[Task instructions]
1. According to the farming post, until when does the CSA job run?
2. Write out the part of the farming post from "We’ve got the" up to and including "next few months.".
3. Sum up the farming post in two sentences.

We’ve got the experience, we know that we want to produce food and how, we just need the funds to begin. And there is work out there that we enjoy that isn’t farming and that we could maintain even after we begin the simple life again in the country. Quite randomly, and without knowing I’d just lost (thankfully) my waitressing job, and on my birthday, a good friend of ours who manages the huge UK Certified Organic CSA in Lexington, offered both Josh and I jobs. Spending all day with friends and getting paid to farm? Heck ya! So apparently we can keep our hands in the ground while making money. This job only runs until mid, November, but with other opportunities in Lexington, we’ve decided to move there for at least the next few months.

[Data for analysis]
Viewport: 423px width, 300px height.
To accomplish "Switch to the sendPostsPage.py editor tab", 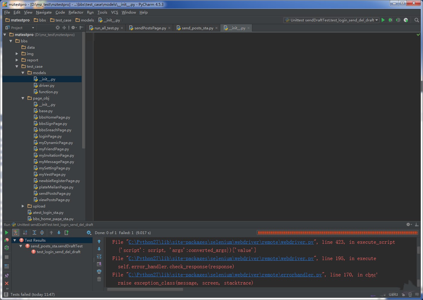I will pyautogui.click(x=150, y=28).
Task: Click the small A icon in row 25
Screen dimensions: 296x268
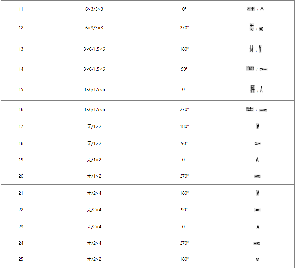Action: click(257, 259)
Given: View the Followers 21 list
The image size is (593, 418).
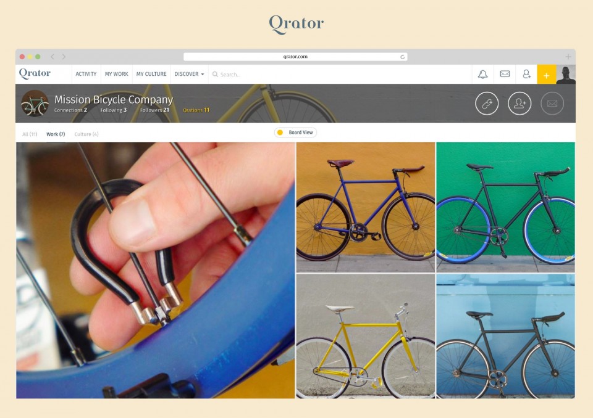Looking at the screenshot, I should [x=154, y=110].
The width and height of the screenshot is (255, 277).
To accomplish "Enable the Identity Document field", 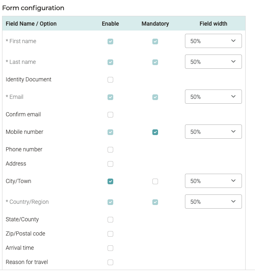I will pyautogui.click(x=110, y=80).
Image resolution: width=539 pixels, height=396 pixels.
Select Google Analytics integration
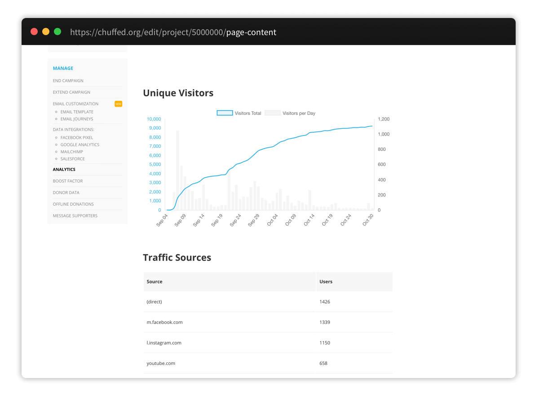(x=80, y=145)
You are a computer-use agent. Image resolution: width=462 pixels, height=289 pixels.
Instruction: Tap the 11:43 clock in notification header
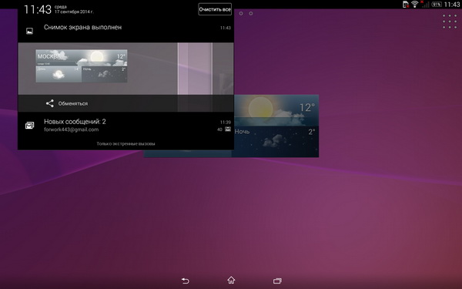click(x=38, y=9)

[Solutions below]
1. Mid-November.

2.
We’ve got the experience, we know that we want to produce food and how, we just need the funds to begin. And there is work out there that we enjoy that isn’t farming and that we could maintain even after we begin the simple life again in the country. Quite randomly, and without knowing I’d just lost (thankfully) my waitressing job, and on my birthday, a good friend of ours who manages the huge UK Certified Organic CSA in Lexington, offered both Josh and I jobs. Spending all day with friends and getting paid to farm? Heck ya! So apparently we can keep our hands in the ground while making money. This job only runs until mid, November, but with other opportunities in Lexington, we’ve decided to move there for at least the next few months.

3. The writer and Josh have farming experience and know what food they want to produce and how, but they need funds to begin. A friend who manages a large UK Certified Organic CSA in Lexington offered them both jobs, so they have decided to move to Lexington for at least the next few months.